WHAT THIS TASK INVOLVES. Below are records. Copy every line with "agent" in it.

Records excerpted from a collection
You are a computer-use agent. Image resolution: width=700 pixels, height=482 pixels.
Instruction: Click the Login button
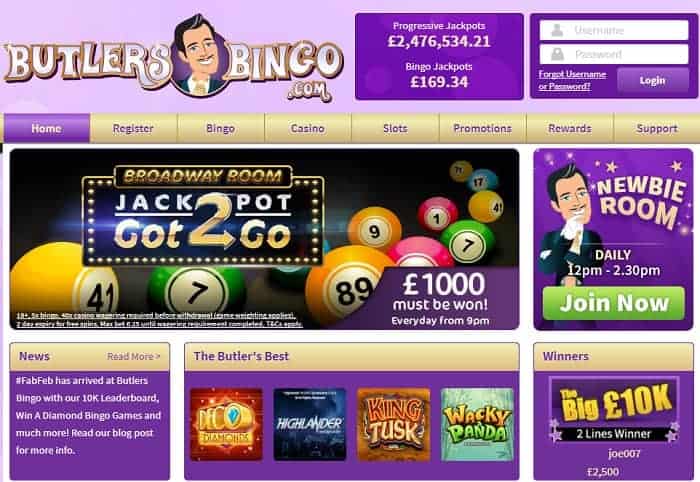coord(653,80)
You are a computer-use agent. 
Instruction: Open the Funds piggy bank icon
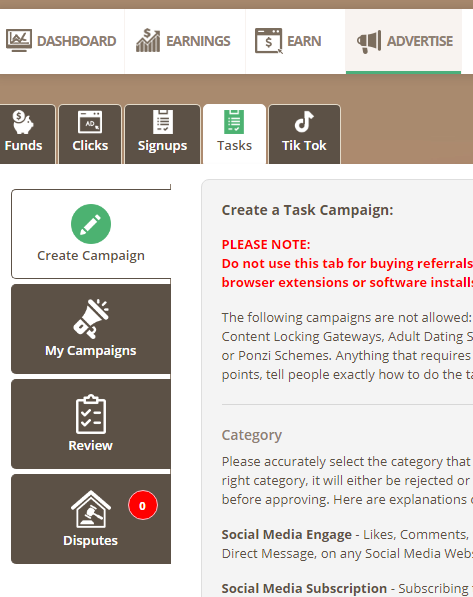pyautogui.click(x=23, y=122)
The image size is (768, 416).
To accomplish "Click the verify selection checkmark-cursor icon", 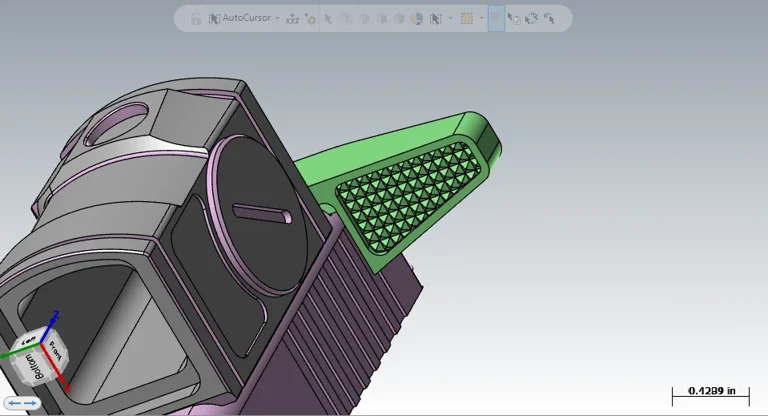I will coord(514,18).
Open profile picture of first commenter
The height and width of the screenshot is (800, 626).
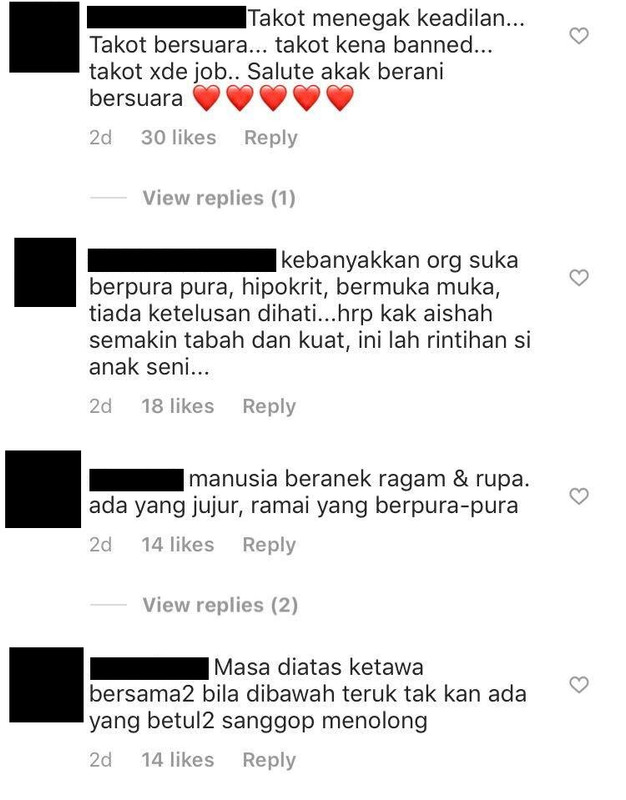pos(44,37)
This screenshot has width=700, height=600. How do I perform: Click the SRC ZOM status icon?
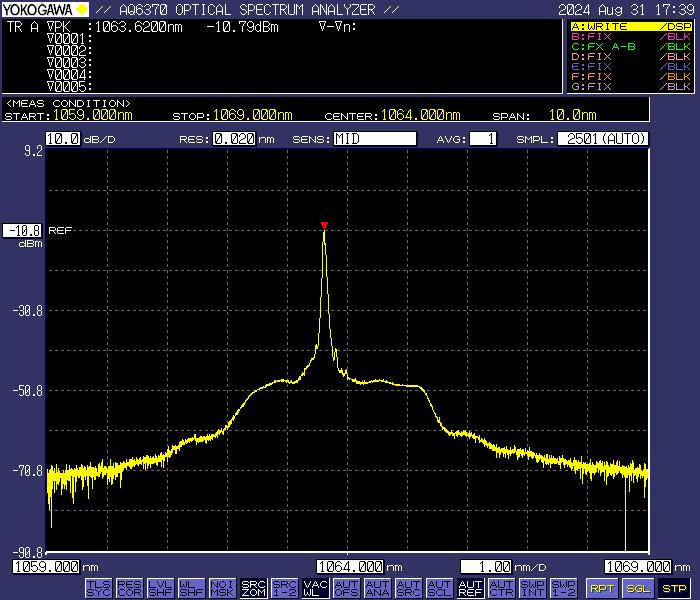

SOLUTION FOR THIS TASK.
You are a computer-use agent. Image resolution: width=700 pixels, height=482 pixels.
You are a computer-use agent. 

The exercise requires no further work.